Against-the-Weight-of-the-Evidence Challenge.
First, Pearson maintains that the weight of the evidence was against the *506trial court’s findings that five7 statutory-badges of fraud were present.8 Our analysis begins by noting that “[t]he trial court’s judgment is presumed valid[,] and the burden is on the appellant to demonstrate its incorrectness.” Sauvain v. Acceptance Indent. Ins. Co., 437 S.W.3d 296, 303 (Mo. App. W.D. 2014) (internal quotation omitted).
In bringing an against-the-weight-of-the-evidence challenge, Pearson must:
(1) identify a challenged factual proposition necessary to sustain the judgment; (2) identify all of the favorable evidence supporting that position; (3) identify contrary evidence, subject to the trial court’s credibility determinations, explicit or implicit; and (4) prove in light of the whole record that the supporting evidence, when considered along with the reasonable inferences drawn therefrom, is so lacking in probative value that the trier of fact could not reasonably believe the proposition.
Id. at 304. “[WJeight of the evidence refers to weight in probative value, not quantity or the amount of evidence. The weight of evidence is not determined by mathematics, but on its effect in inducing belief.” Id. (internal quotation omitted). An against-the-weight-of-the-evidence challenge “presupposes the threshold issue of the existence of substantial evidence supporting a proposition necessary to sustain a judgment, but, nevertheless, challenges the probative value of that evidence to induce belief in that proposition when viewed in the context of the entirety of the evidence before the trier of fact.” Id. (internal quotation omitted). If resolution of conflicting testimony is required to determine the merits of an against-the-weight-of-the-evidence argument, we defer to the trial court’s credibility determinations. Id.

> GIVEN INFORMATION:
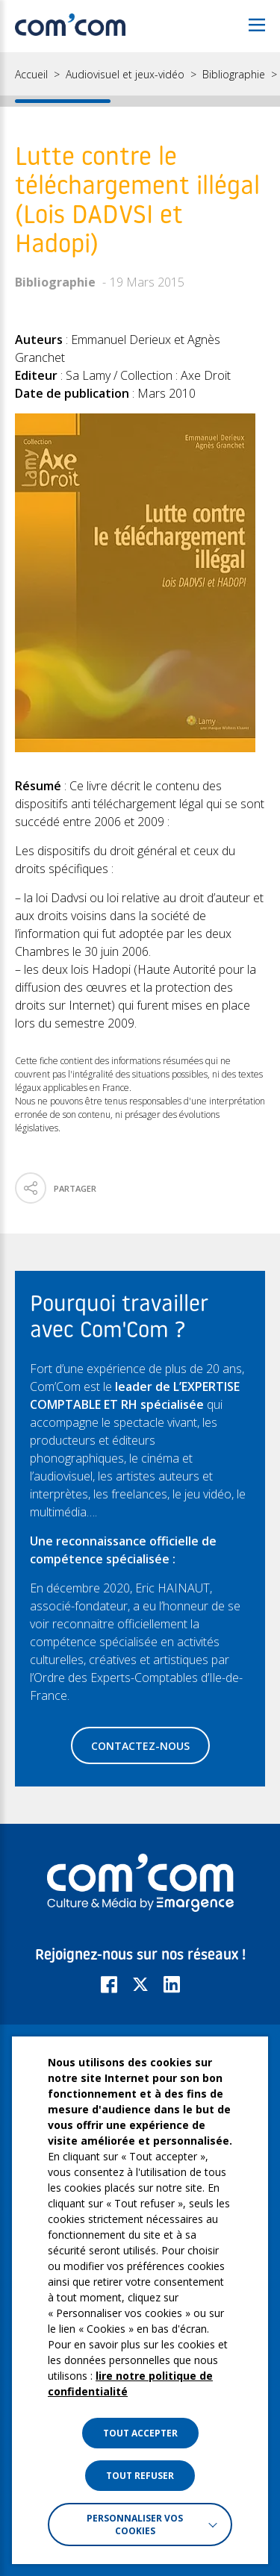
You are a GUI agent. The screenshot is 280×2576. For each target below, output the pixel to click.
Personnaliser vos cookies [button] (135, 2524)
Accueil (31, 75)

> REQUIREMENTS:
(A) Please return the passage on the weight-of-the-evidence challenge from "Against-the-Weight-of-the-Evidence Challenge." up to and including "2014) (internal quotation omitted).", word for word.
(B) For each statement, decide whether it agrees with the passage on the weight-of-the-evidence challenge. Give yes or no and quote the deciding words.
(i) The trial court's judgment is presumed valid.
(ii) The weight of the evidence is measured by the quantity of evidence.
(iii) When conflicting testimony must be resolved, the appellate court makes its own credibility determinations.
The lines are not needed here.

> RESPONSE LIST:
(A)
Against-the-Weight-of-the-Evidence Challenge.
First, Pearson maintains that the weight of the evidence was against the *506trial court’s findings that five7 statutory-badges of fraud were present.8 Our analysis begins by noting that “[t]he trial court’s judgment is presumed valid[,] and the burden is on the appellant to demonstrate its incorrectness.” Sauvain v. Acceptance Indent. Ins. Co., 437 S.W.3d 296, 303 (Mo. App. W.D. 2014) (internal quotation omitted).

(B)
(i) Yes: "[t]he trial court’s judgment is presumed valid"
(ii) No: "The weight of evidence is not determined by mathematics, but on its effect in inducing belief."
(iii) No: "we defer to the trial court’s credibility determinations."